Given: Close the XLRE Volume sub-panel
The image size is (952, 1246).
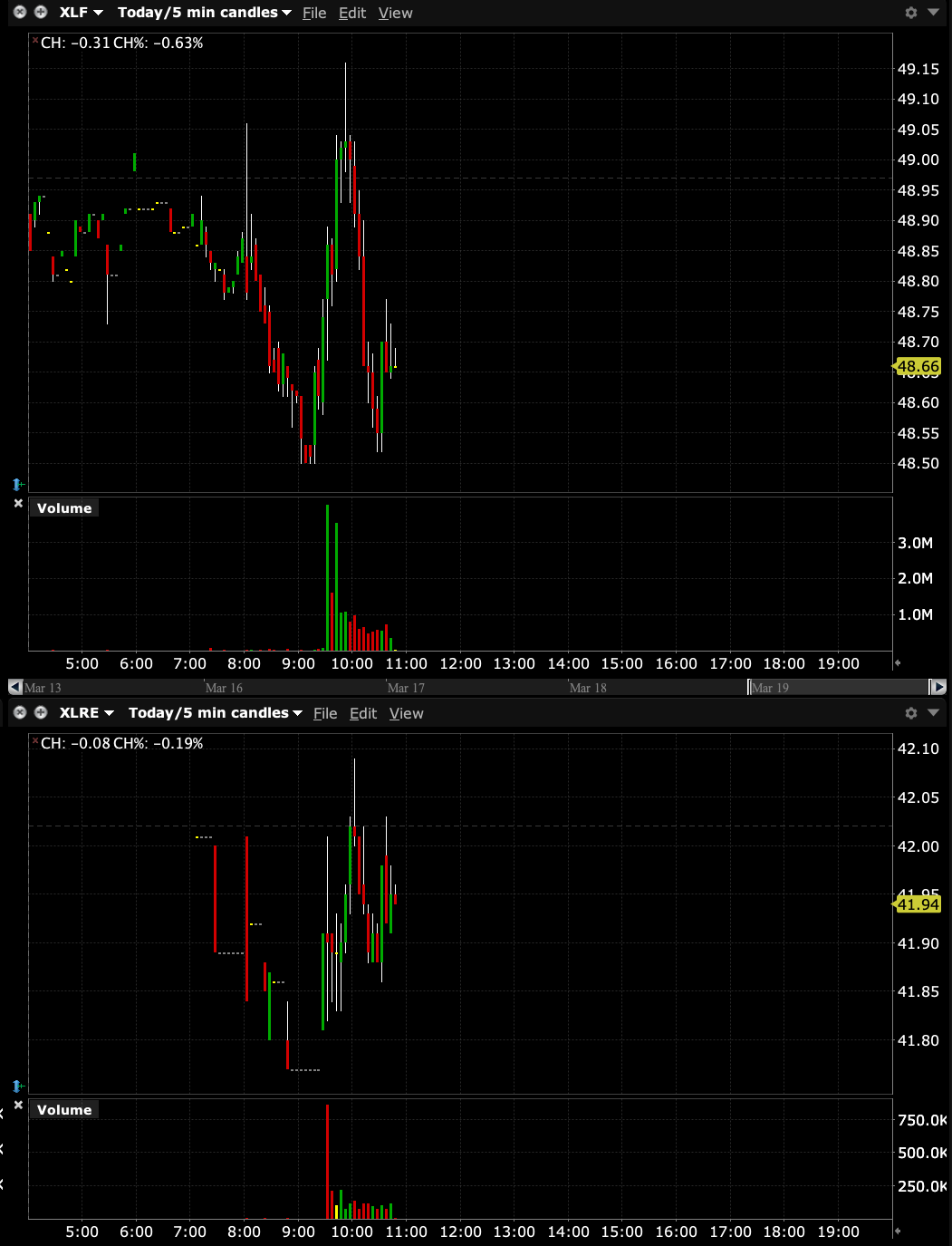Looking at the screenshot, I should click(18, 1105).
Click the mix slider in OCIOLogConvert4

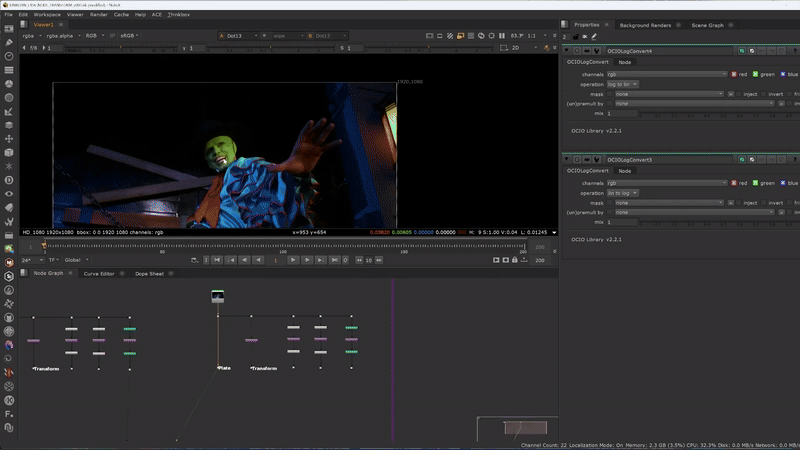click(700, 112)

----------------

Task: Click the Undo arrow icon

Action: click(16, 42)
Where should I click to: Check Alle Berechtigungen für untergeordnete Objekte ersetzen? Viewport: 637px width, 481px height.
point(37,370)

----------------

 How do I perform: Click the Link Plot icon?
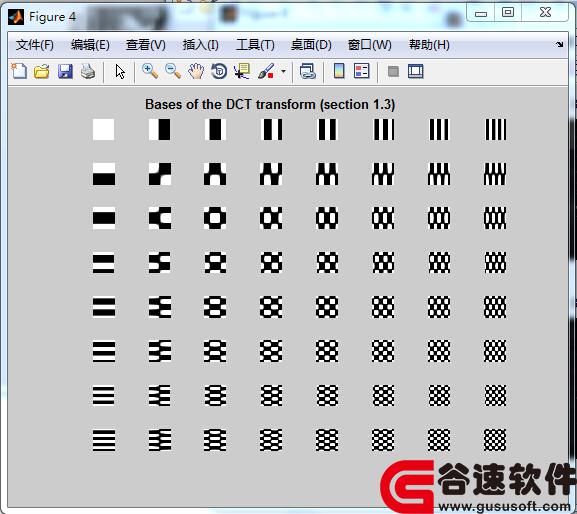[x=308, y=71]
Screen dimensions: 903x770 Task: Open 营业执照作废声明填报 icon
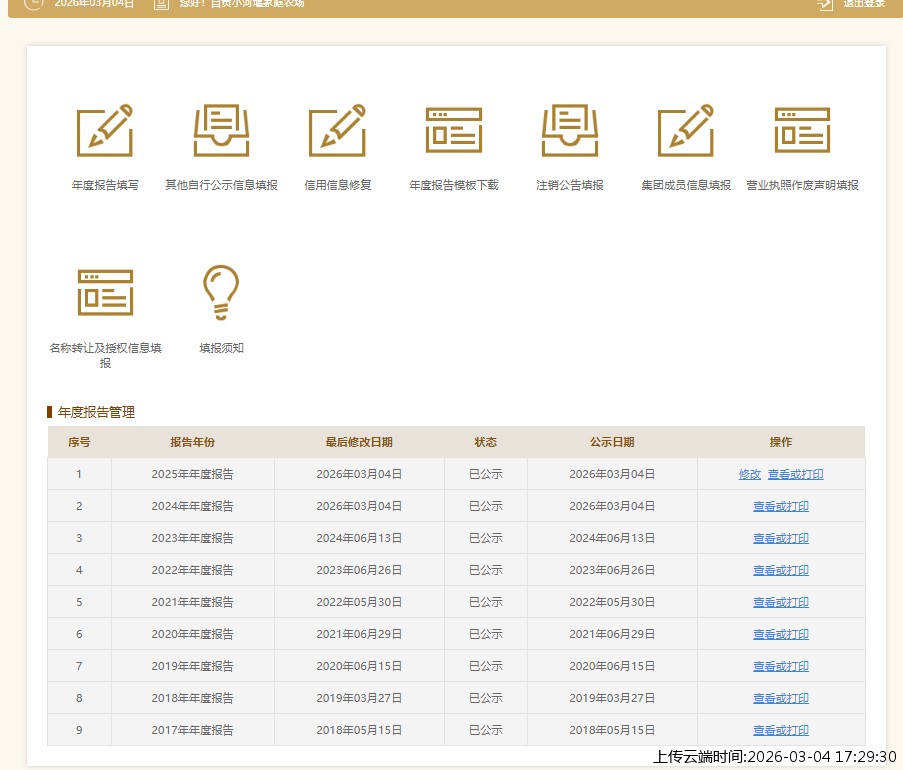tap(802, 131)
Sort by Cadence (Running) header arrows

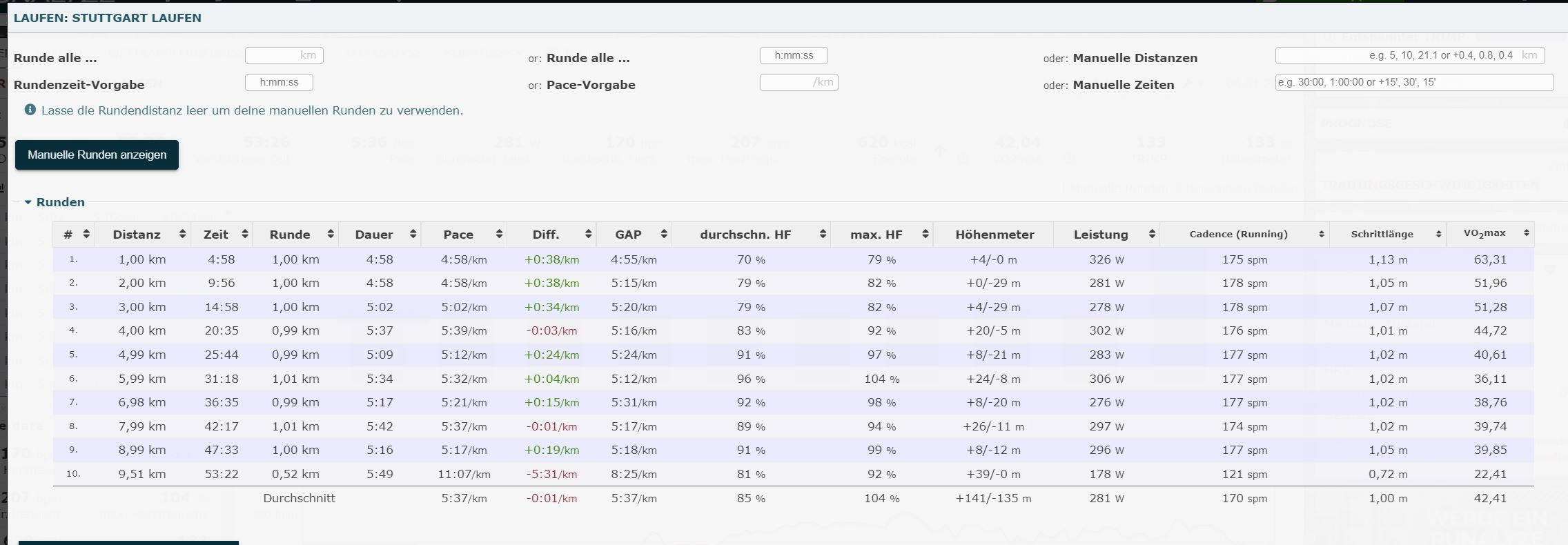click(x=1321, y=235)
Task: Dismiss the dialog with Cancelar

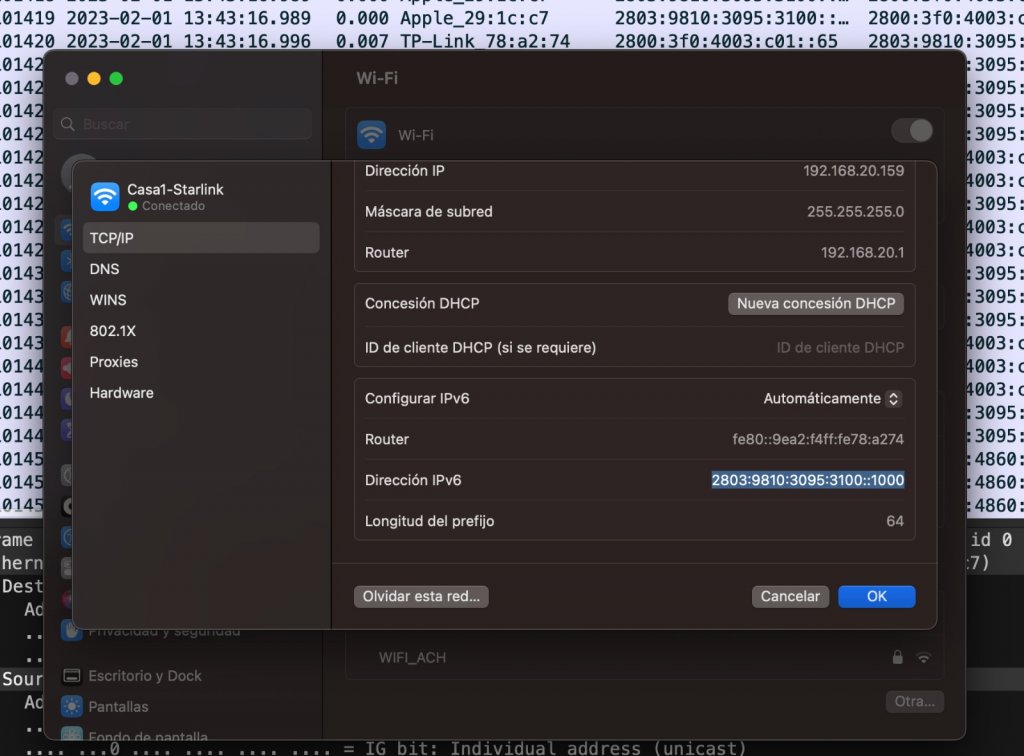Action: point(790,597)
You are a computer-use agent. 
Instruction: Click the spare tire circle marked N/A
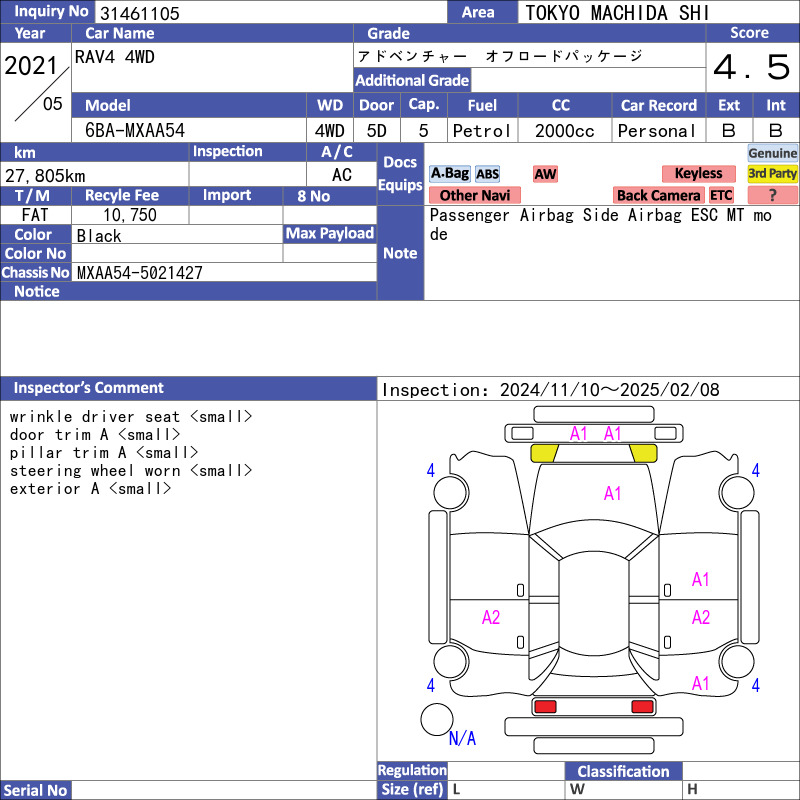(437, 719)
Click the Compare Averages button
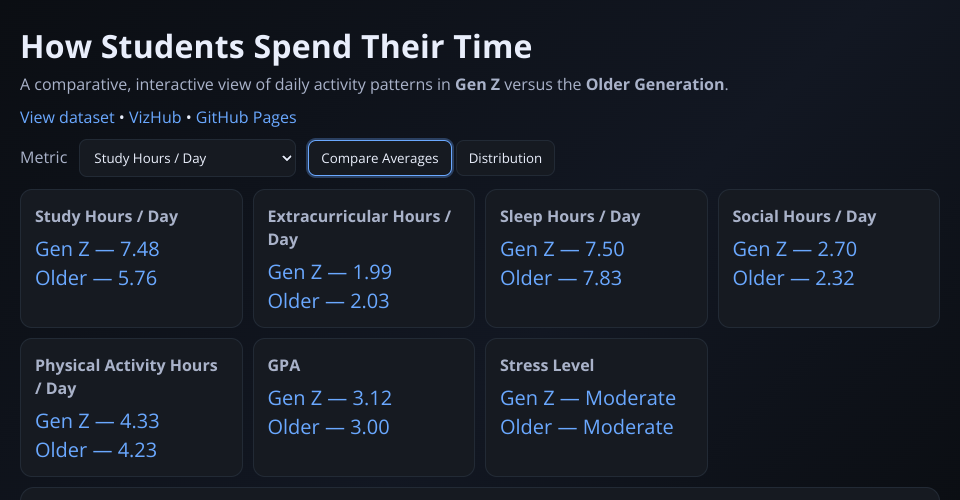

----------------

_THE TASK_: Everything above from the line containing "You are a computer-use agent." through the line containing "Click the Compare Averages button" must be repeated exactly, and the pictures must be left out.

_ANSWER TO THIS TASK_:
You are a computer-use agent. 
Instruction: Click the spare tire circle marked N/A
(437, 719)
Click the Compare Averages button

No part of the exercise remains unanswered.